Demo Africa, a launchpad conference for emerging technologies and trends, concluded a successful sixth edition last week in South Africa.
This was the second time it has been held in a southern African country.
In this year’s edition, there were more than 210 startups from across Africa, launching to the world in front of an audience of media, technology buyers and investors.
Being a launchpad, it is understandable that many of the companies are in their very early stages. Thus in the normal capital raising cycle they would only register as promising prospects for venture capital and private equity type monies.
However, for early stage investors, these companies offer rich pickings that would deliver good returns, whether the funds are put in individually or syndicated across a group to minimise risks.

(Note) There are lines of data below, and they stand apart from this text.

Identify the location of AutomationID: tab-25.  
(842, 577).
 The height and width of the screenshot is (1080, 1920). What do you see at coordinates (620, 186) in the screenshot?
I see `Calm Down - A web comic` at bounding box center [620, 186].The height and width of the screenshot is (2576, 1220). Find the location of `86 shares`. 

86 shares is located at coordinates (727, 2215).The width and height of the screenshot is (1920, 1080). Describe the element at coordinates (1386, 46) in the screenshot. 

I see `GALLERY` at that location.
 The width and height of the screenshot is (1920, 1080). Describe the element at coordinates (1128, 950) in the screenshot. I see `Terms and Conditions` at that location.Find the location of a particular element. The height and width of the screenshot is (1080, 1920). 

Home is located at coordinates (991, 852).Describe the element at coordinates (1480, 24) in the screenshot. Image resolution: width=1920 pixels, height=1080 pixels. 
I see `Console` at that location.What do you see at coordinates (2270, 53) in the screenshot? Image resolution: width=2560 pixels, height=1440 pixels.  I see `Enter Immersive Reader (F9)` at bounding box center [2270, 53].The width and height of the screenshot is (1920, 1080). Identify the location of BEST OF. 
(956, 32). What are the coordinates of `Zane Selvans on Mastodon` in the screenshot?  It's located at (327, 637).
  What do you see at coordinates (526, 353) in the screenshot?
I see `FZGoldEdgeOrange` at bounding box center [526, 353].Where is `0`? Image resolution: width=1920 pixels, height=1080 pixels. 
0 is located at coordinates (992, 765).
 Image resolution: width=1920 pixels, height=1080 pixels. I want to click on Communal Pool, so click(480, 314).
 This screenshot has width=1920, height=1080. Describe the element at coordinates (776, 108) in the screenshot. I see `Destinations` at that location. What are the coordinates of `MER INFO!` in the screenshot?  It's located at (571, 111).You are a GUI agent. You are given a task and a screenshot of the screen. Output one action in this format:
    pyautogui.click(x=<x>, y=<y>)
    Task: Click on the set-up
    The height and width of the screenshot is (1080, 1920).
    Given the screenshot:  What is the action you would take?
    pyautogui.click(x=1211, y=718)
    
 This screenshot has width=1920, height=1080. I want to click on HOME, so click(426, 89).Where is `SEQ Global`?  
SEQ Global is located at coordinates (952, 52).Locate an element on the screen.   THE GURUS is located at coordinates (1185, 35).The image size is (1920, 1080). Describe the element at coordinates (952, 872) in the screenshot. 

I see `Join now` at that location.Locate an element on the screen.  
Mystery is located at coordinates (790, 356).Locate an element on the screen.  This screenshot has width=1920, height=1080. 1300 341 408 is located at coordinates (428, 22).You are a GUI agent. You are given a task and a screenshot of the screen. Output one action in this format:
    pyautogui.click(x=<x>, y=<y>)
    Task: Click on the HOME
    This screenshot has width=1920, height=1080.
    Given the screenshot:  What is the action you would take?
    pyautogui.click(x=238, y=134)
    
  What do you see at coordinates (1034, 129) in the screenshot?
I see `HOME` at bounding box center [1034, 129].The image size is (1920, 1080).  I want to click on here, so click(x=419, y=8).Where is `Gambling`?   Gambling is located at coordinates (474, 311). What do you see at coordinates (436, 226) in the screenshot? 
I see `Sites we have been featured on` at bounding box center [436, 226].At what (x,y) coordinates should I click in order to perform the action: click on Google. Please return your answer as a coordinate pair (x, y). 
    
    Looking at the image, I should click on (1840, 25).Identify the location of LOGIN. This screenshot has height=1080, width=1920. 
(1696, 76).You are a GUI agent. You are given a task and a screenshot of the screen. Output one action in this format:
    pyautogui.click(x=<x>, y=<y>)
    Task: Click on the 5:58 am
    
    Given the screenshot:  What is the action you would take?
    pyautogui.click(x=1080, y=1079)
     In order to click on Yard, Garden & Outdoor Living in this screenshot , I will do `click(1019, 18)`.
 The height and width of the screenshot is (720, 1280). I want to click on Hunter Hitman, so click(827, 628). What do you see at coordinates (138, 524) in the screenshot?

A key observation is that we are still deficient on the angel investor front – first from a simple head count and second from committed funds.
Speaking to many of the entrepreneurs during the Demo Africa boot camps, designed to have them investor ready, a common and prevailing thread was poor access to funds that that would allow for testing and firming up of viable products.
The African Business Angel Network has been at the forefront of activating investor groups in Africa with an obvious inclination to early stage companies, which have the most challenges accessing funding.
Several investor master classes have been organized in Africa, Europe and the US and their attendance continues to grow with a target to have at least 2,000 active African angel investors.
Sounds like a low target for a continent that has hundreds of thousands of entrepreneurs and healthy representation in the diaspora, right? But the operative word here is ‘active’.
The challenge is often getting those with available resources and expertise hooked and interested in the intangible which is how many technology businesses are perceived.
With a keen and more relatable frame of mind towards issues that plague us and their resulting opportunities, we should apply ourselves more towards increasing the local pan-African appetite for technology investments if we hope to see more companies grow, flourish and perchance offer a decent return on the time and capital investment given.